Inclusive Design: A Guide for Marketers
Let’s get real. Inclusive design is often mistaken for a checklist. Add alt text. Increase contrast. Use more diverse imagery.
That’s a start.
It’s not the work.
At its core, inclusive design is about recognizing the full range of human difference and designing with that complexity in mind. It considers ability, language, culture, gender, age, and lived experience not as edge cases, but as a starting point. As the Inclusive Design Research Centre defines it, inclusive design works best when it addresses the needs of people at the margins, because those solutions tend to benefit everyone.
For marketers, this shifts the question. Not “How do we reach more people?” but “Who are we unintentionally excluding, and why?”
Every creative decision either lowers a barrier or reinforces one.
Accessibility is the baseline. Inclusion is the ambition.
Accessibility makes sure people can access and navigate your content. It is essential, and in many cases, required. Here in Canada, accessibility standards continue to evolve through legislation like the Accessible Canada Act, reinforcing that access is not optional.
But accessible does not automatically mean inclusive.

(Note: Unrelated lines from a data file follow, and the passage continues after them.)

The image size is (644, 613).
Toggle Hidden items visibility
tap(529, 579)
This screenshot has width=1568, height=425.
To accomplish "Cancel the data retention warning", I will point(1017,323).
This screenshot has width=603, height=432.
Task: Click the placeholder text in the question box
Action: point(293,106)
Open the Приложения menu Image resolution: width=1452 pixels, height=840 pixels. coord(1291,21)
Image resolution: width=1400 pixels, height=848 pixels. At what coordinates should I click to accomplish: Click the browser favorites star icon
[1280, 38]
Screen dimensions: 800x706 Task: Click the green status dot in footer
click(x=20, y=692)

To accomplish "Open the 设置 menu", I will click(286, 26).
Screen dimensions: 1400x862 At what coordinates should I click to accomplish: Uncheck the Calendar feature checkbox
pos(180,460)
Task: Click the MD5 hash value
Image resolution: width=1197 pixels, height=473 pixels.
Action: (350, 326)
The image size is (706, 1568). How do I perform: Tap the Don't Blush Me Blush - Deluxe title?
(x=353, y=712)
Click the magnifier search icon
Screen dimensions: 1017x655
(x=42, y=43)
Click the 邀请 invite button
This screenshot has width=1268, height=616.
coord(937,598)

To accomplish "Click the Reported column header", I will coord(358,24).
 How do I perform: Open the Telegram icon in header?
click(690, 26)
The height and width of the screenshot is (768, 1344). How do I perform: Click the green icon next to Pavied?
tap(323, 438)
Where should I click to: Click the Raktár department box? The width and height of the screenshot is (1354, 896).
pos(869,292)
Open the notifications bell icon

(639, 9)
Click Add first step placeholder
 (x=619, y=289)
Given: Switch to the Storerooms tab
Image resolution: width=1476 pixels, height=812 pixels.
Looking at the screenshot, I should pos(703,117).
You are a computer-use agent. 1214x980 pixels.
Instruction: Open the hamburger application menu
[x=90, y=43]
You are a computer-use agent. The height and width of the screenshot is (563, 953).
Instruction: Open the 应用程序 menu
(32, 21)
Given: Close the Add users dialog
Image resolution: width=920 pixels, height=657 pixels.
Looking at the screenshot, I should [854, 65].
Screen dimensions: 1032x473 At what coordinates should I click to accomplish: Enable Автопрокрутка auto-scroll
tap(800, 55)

A campaign can meet every guideline and still miss people. Still feel like it wasn’t made for them. Still exclude through tone, imagery, assumptions, or perspective.
Inclusive design goes further. It brings together accessibility, usability, and participation. It asks who is in the room when decisions are made, and who isn’t. Organizations like EY and Nielsen Norman Group point to inclusive design as a driver of better innovation and broader reach, not just a compliance exercise.
As The Conscious Creative puts it:
Ethical creative isn’t just about avoiding harm. It’s about taking responsibility for impact.
Design is never neutral
Creative work is often framed as neutral, but that’s factually untrue.
Design encodes values. It signals who belongs. It shapes what is visible, what is simplified, and what is left out.
Inclusive design starts with the simple truth that exclusion is often designed in.
Sometimes through oversight. Sometimes through speed. Sometimes through assumptions about who the audience is.
The work is to interrupt that and ask better questions earlier, challenge who the default audience or user really is, and to design with people, not just for them.
Research from organizations like Microsoft and the Inclusive Design Research Centre consistently shows that solutions built with human differences in mind perform better across the board. They are more resilient, more adaptable, and more effective.
What this looks like in practice
For marketers and creatives, inclusive design is, ideally, not a tactic. It is an ongoing practice and a way of working. Here’s what it can look like:
Start with exclusion, not audience segments
Look for friction. Who might struggle to access, understand, or feel represented in this work?
Design with, not for
Involve people with lived experience early and throughout the process. Not as validation at the end, but as contributors to the work itself.
Move beyond representation
Sure, diversity in imagery matters. But inclusion also lives in language, tone, power, and perspective. Who is speaking? Who is being spoken about?
Build flexibility, not one “perfect” solution
Truth is, there is no single design that works for everyone. Inclusive design creates multiple ways to engage and participate.
Treat it as a practice
Inclusive design is iterative. It evolves as understanding deepens and contexts change.
Why it matters now
Audiences are paying attention, friends. They know when something feels extractive, performative, or incomplete.
And they know when it doesn’t.
Inclusive design is not about being everything to everyone. It is about being intentional. Making choices that expand access, deepen relevance, and build trust.
Or, more simply:
Creative with a conscience is not softer. It’s actually sharper.
The goal is not just to reach people.
It is to make sure they can actually see themselves in the work.